Best Practices for Implementation

There is no one right way to establish a product operations capability. Generally speaking, how the function looks at your company should depend on the needs of your organization and the problems you need it to solve. Below are some guiding principles for helping you do that.

Embed product operations in product and engineering. By this, I don’t just mean the function should be attached to product teams; it must be owned and administratively managed by the product and engineering org — not the business or operations orgs. The reason for this is that it’s difficult to serve the priorities of two different orgs at the same time. Simply put, if you want product operations to solve problems within product and engineering, place the function within product and engineering.

Don’t create solutions in search of problems. Start by identifying what problems your organization is facing. Then, look at the core competencies of product operations and identify which ones would help solve your problems. Implement the narrowest set of solutions to avoid unnecessary overhead.

Don’t create structure for structure’s sake. Every framework, process, and initiative should be aimed at solving a problem and serving the product and engineering org. Too often, operations mistakes motion for progress, assessing their value through outputs instead of outcomes (more on this below). Don’t do this. Be intentional.

Focus on outcomes, not outputs. You need quantifiable measures to determine whether product operation is delivering value to your business. These measures should be focused on outcomes, not outputs. For example, say product operations identified 100 bugs and got engineering to fix them. That sounds like a lot, but so what? Did those fixes lead to outcomes the business cares about such as upticks in revenue, engagement, or conversion? Did the investigative work save engineering hours? If so, how many, and what did engineering do with those hours? Those are things you should care about.

Start small. Don’t try to implement all three product operations pillars at once, unless you’re a large organization and have the resources to build a fully staffed product operations team. Even then, it’s best to focus on one pillar, such as Quality or Organizational Communication, and then build out from there, measuring performance along the way and making adjustments to ensure the function is delivering its intended value.
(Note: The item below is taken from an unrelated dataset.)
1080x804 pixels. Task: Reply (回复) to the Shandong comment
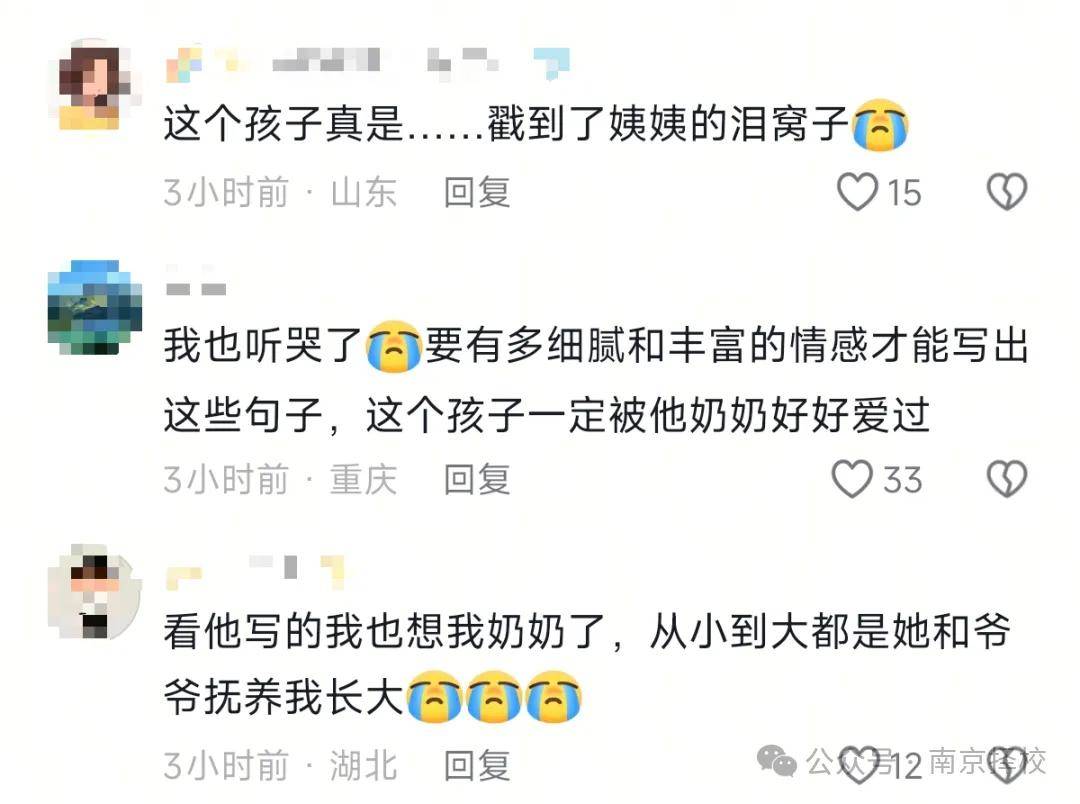(477, 192)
Build in flexibility. While there are some corollaries between the two, building software is not the same as traditional manufacturing, where most of today’s operational principles originate. When rigid manufacturing principles and standardization protocols are applied in creative environments (like software development), they can stifle progress. Accordingly, you need to balance the need for structure and standardization with the even more important need to remain flexible.

Conclusion

Product operations is a key enabler for product teams. It can help teams ship higher quality products faster and establish processes to improve strategic alignment and communication. With more companies adopting the role, it is likely we will see product operations become a more prominent member of the product team landscape. If implemented in a focused manner and aimed at solving specific problems, product operations can unlock the full potential of your product organization.

Considering establishing a product operations capability? I’d love to hear about how you’re approaching it and share best practices to help you along the way. Reach out to me at blake.s.bassett@gmail.com.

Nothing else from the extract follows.